[RECORDS TO USE]
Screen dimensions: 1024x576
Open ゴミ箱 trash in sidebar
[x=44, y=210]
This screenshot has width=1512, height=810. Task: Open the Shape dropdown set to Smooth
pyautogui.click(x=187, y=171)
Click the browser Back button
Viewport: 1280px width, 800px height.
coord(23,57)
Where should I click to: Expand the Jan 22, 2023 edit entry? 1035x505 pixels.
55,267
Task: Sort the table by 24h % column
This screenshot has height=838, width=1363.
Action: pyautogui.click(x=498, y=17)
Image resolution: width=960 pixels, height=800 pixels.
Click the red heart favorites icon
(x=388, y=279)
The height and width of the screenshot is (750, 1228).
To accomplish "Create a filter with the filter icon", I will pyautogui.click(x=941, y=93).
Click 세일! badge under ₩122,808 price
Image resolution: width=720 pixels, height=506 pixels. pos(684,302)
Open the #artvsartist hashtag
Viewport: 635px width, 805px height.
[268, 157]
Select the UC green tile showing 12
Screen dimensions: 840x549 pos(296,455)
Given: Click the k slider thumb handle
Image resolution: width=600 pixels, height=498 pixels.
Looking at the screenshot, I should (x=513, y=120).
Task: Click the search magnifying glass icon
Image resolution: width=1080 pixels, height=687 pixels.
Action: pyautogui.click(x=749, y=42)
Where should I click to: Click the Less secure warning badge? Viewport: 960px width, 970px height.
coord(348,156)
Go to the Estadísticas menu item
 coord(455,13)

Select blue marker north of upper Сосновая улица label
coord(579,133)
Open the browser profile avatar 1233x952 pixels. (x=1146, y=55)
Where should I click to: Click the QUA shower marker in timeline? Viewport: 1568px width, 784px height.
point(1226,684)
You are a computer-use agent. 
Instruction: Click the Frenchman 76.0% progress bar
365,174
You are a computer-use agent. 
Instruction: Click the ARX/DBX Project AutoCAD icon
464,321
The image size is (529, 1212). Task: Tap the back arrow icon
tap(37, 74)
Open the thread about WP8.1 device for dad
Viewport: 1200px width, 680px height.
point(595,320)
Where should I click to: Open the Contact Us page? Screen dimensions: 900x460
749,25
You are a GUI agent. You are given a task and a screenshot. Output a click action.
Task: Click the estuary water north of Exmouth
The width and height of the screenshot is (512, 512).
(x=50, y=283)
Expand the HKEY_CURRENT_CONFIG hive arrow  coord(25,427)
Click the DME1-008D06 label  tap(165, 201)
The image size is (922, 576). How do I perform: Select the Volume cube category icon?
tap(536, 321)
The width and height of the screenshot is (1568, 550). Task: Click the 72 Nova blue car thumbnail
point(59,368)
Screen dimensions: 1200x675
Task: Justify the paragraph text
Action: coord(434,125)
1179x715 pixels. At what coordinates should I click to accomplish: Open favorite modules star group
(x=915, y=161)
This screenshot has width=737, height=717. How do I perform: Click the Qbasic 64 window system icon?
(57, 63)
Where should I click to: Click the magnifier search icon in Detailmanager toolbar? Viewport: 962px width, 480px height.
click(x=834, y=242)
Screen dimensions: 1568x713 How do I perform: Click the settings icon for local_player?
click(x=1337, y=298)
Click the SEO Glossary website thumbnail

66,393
[/RECORDS TO USE]
Transcribe each line above exactly; skip none.

ANSWER FOR THIS EXERCISE:
Screen dimensions: 1024x576
Open ゴミ箱 trash in sidebar
[x=44, y=210]
This screenshot has width=1512, height=810. Task: Open the Shape dropdown set to Smooth
pyautogui.click(x=187, y=171)
Click the browser Back button
Viewport: 1280px width, 800px height.
coord(23,57)
Where should I click to: Expand the Jan 22, 2023 edit entry? 1035x505 pixels.
55,267
Task: Sort the table by 24h % column
This screenshot has height=838, width=1363.
Action: pyautogui.click(x=498, y=17)
Image resolution: width=960 pixels, height=800 pixels.
Click the red heart favorites icon
(x=388, y=279)
The height and width of the screenshot is (750, 1228).
To accomplish "Create a filter with the filter icon", I will pyautogui.click(x=941, y=93).
Click 세일! badge under ₩122,808 price
Image resolution: width=720 pixels, height=506 pixels. pos(684,302)
Open the #artvsartist hashtag
Viewport: 635px width, 805px height.
[268, 157]
Select the UC green tile showing 12
Screen dimensions: 840x549 pos(296,455)
Given: Click the k slider thumb handle
Image resolution: width=600 pixels, height=498 pixels.
Looking at the screenshot, I should (x=513, y=120).
Task: Click the search magnifying glass icon
Image resolution: width=1080 pixels, height=687 pixels.
Action: pyautogui.click(x=749, y=42)
Where should I click to: Click the Less secure warning badge? Viewport: 960px width, 970px height.
coord(348,156)
Go to the Estadísticas menu item
 coord(455,13)

Select blue marker north of upper Сосновая улица label
coord(579,133)
Open the browser profile avatar 1233x952 pixels. (x=1146, y=55)
Where should I click to: Click the QUA shower marker in timeline? Viewport: 1568px width, 784px height.
point(1226,684)
You are a computer-use agent. 
Instruction: Click the Frenchman 76.0% progress bar
365,174
You are a computer-use agent. 
Instruction: Click the ARX/DBX Project AutoCAD icon
464,321
The image size is (529, 1212). Task: Tap the back arrow icon
tap(37, 74)
Open the thread about WP8.1 device for dad
Viewport: 1200px width, 680px height.
point(595,320)
Where should I click to: Open the Contact Us page? Screen dimensions: 900x460
749,25
You are a GUI agent. You are given a task and a screenshot. Output a click action.
Task: Click the estuary water north of Exmouth
The width and height of the screenshot is (512, 512).
(x=50, y=283)
Expand the HKEY_CURRENT_CONFIG hive arrow  coord(25,427)
Click the DME1-008D06 label  tap(165, 201)
The image size is (922, 576). How do I perform: Select the Volume cube category icon?
tap(536, 321)
The width and height of the screenshot is (1568, 550). Task: Click the 72 Nova blue car thumbnail
point(59,368)
Screen dimensions: 1200x675
Task: Justify the paragraph text
Action: coord(434,125)
1179x715 pixels. At what coordinates should I click to accomplish: Open favorite modules star group
(x=915, y=161)
This screenshot has width=737, height=717. How do I perform: Click the Qbasic 64 window system icon?
(57, 63)
Where should I click to: Click the magnifier search icon in Detailmanager toolbar? Viewport: 962px width, 480px height.
click(x=834, y=242)
Screen dimensions: 1568x713 How do I perform: Click the settings icon for local_player?
click(x=1337, y=298)
Click the SEO Glossary website thumbnail

66,393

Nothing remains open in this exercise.